While particular embodiments of the invention have been shown and described, it will be obvious to those skilled in the art that changes and modifications may be made without departing from the invention in its broader aspects, and therefore, the aim in the appended claims is to cover all such changes and modifications as fall within the true spirit and scope of the invention.

Claims

1. A method of reverse heating, the method comprising the steps of: a) introducing hydrothermal water or steam to a heating coil inside intermittent temperature zones of cabinets of a heating device via a duct along a first direction;b) introducing combusted flue gas to a hydrothermal radiation coil inside the cabinets of the heating device via a gas duct along a second direction which is a reverse direction of the first direction; andc) at normal pressure, heating the hydrothermal water or steam by the flue gas and a heat transfer medium inside the cabinets of the heating device.
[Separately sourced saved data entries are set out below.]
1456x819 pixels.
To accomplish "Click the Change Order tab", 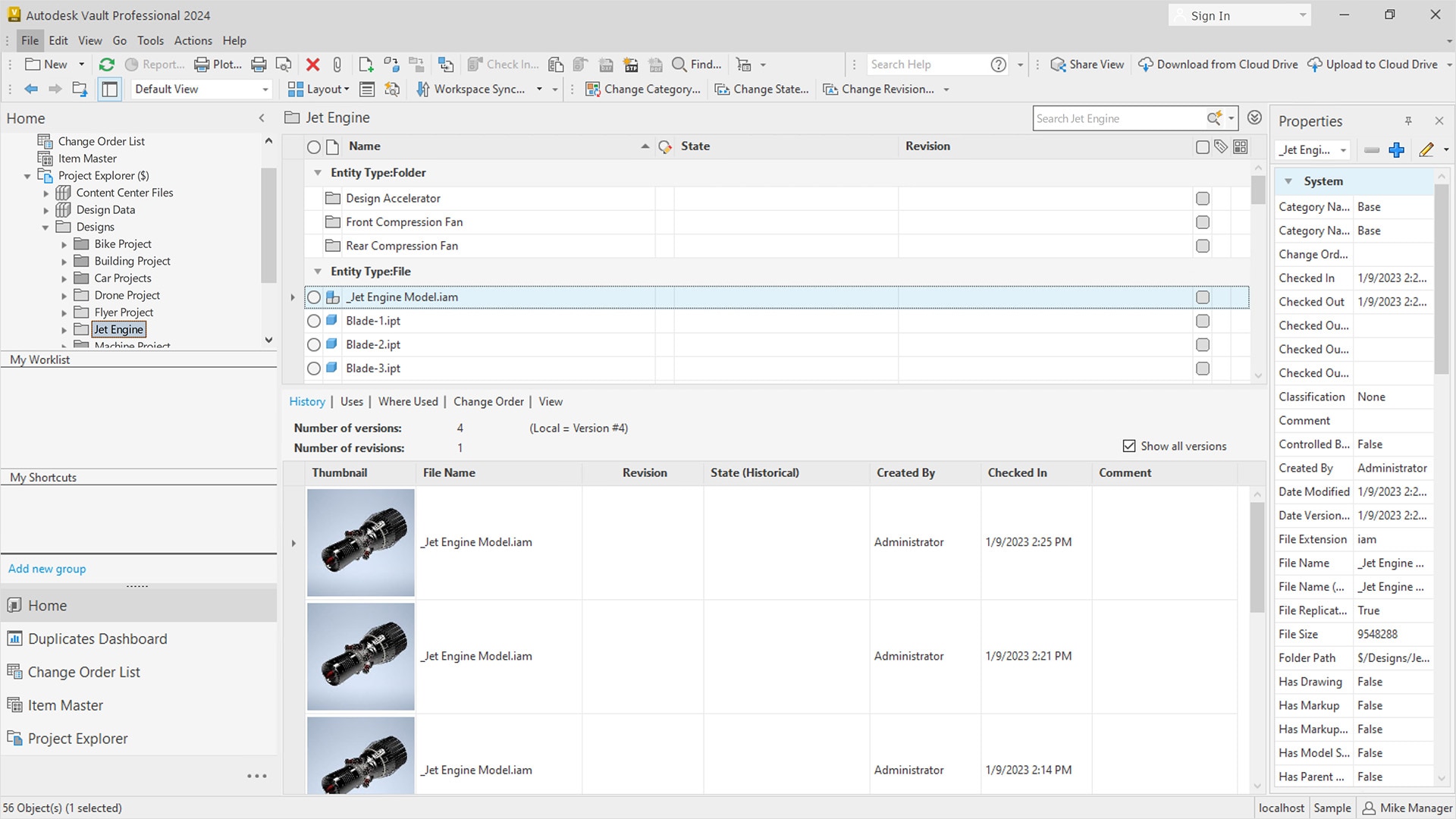I will point(488,400).
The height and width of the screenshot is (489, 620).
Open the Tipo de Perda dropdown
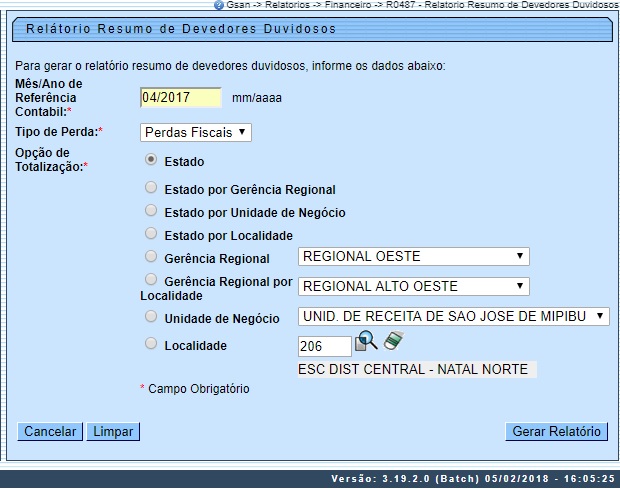195,132
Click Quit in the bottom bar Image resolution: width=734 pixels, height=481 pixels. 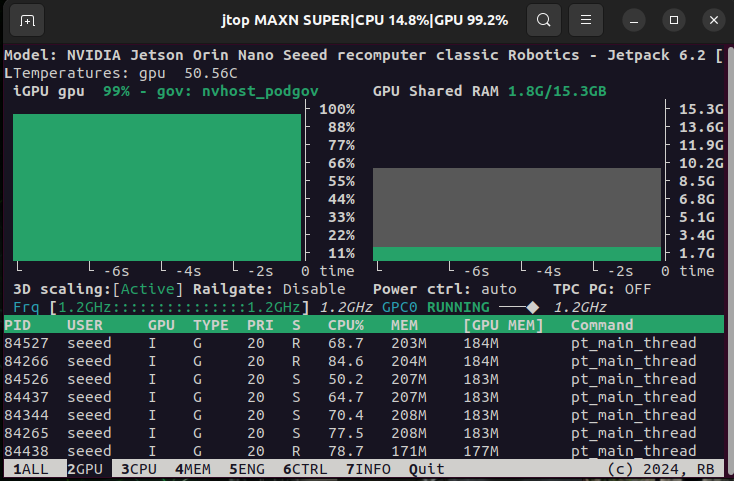click(426, 468)
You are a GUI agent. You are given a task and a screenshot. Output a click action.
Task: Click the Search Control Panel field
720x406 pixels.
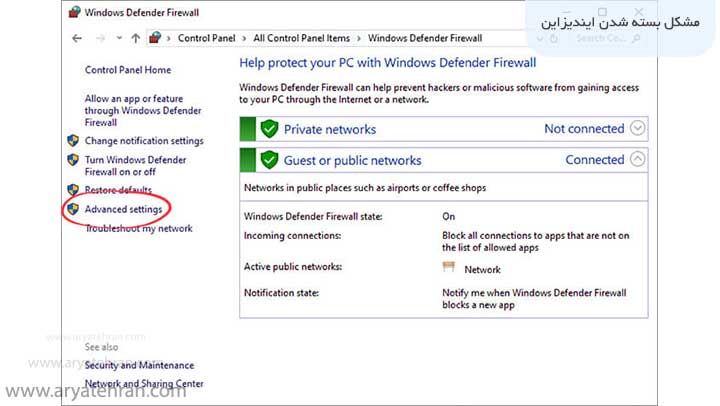click(x=600, y=38)
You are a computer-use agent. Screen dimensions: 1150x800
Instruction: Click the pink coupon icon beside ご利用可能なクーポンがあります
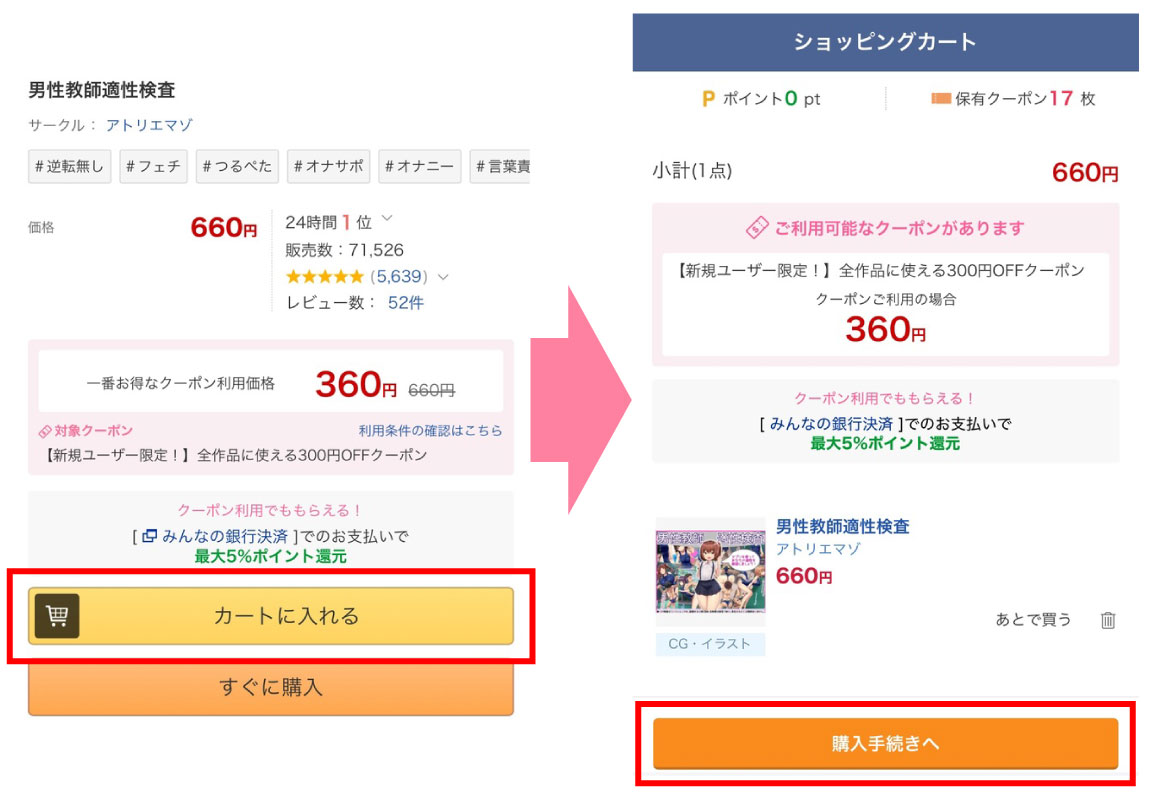(x=757, y=228)
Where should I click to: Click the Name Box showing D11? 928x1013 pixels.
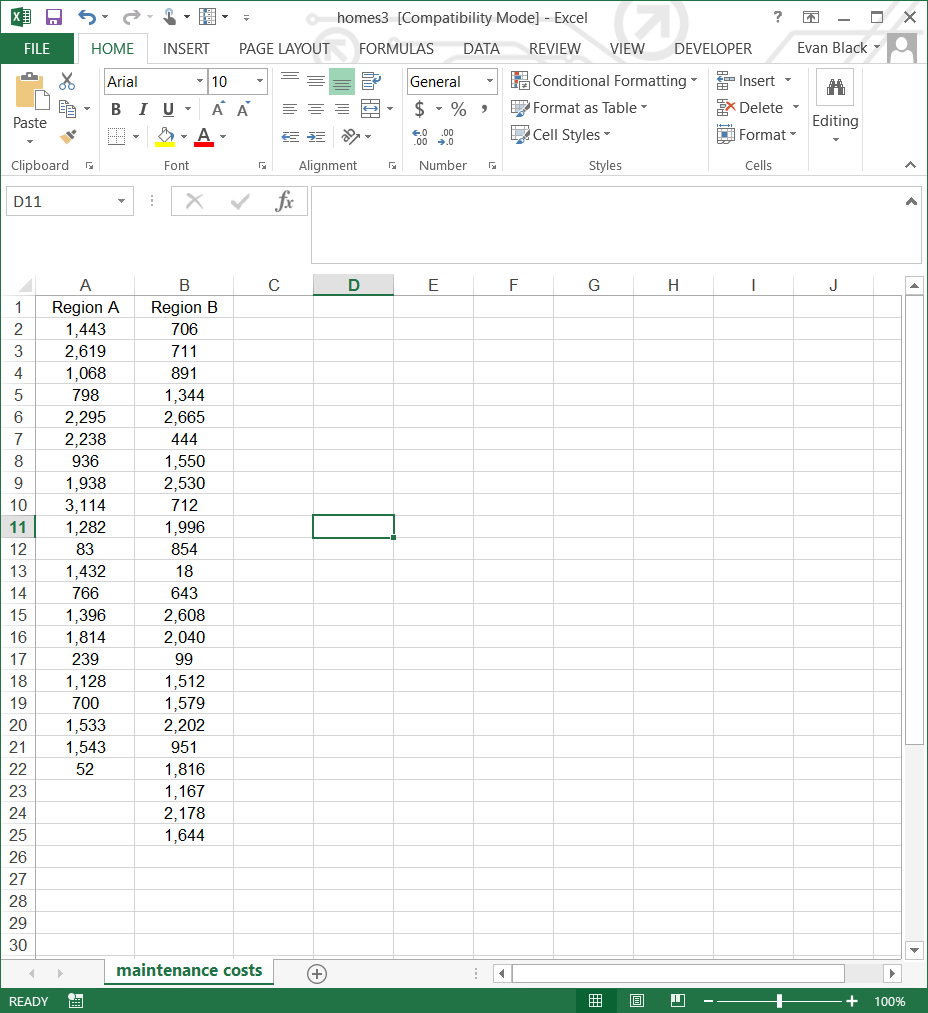click(x=60, y=202)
2. The method of claim 1, wherein the intermittent temperature zones refer to intermittent or independent temperature zones, created inside the cabinets of the heating device due to varied heat transfer medium therein; and the heating device comprises a plurality of series-connected cabinets and two adjacent cabinets are connected.

3. The method of claim 1, wherein the reverse direction means that the flue gas enters from the top of the cabinets and heat energy is transferred by radiation from top to bottom through the hydrothermal radiation coil;the hydrothermal water or steam enters from the bottom of the cabinets and flows from bottom to top through the heating coil; andthe hydrothermal radiation coil exchanges heat energy with the heat transfer medium and the hydrothermal water or steam downstream and the hydrothermal water or steam and flue gas flow in a reverse direction.

4. The method of claim 1, wherein the normal pressure means that pressure is to be released via an overflow pipe when pressure inside the cabinets exceeds the normal pressure and the heat transfer medium discharged during the pressure relief is collected by a waste box via a discharge pipe.

5. The method of claim 1, wherein the heat transfer medium is a fluid of water, oil, sodium, lithium, mercury, and fused salt.

6. A heating device comprising intermittent temperature zones for comprehensive utilization of recovered waste heat at normal pressure, comprising: a) a plurality of cabinets;b) a flue gas cyclic heating circuit;c) a hydrothermal water or steam cyclic heating duct; andd) a control system; whereinthe flue gas cyclic heating circuit and the hydrothermal water or steam cyclic heating duct flow in a reverse direction.

7. The heating device of claim 6, wherein the cabinets are in a shape of square, rectangle, cylinder, or elliptic cylinder, with an upper end of each of the cabinets arranged with an overflow pipe, and the hydrothermal radiation coil and the heating coil are arranged in parallel and distributed evenly in reticulation inside the cabinets.

8. The heating device of claim 6, wherein the flue gas cyclic heating circuit is in an enclosed annular structure comprising a heat generator, the hydrothermal radiation coil, a waste heat exchanger, a coil heat exchange pipe, an air intake fan, and a gas mixture supply duct.

9. The heating device of claim 6, wherein the hydrothermal water or steam cyclic heating duct is in an enclosed annular structure comprising a duct, the heating coil, a duct exit, a heat receiver, and a check valve.

10. The heating device of claim 6, wherein a temperature detector connecting with a temperature controller is arranged inside each of the cabinets.

11. The heating device of claim 6, wherein the normal pressure means that pressure is to be released via an overflow pipe when pressure inside the cabinets exceeds the normal pressure.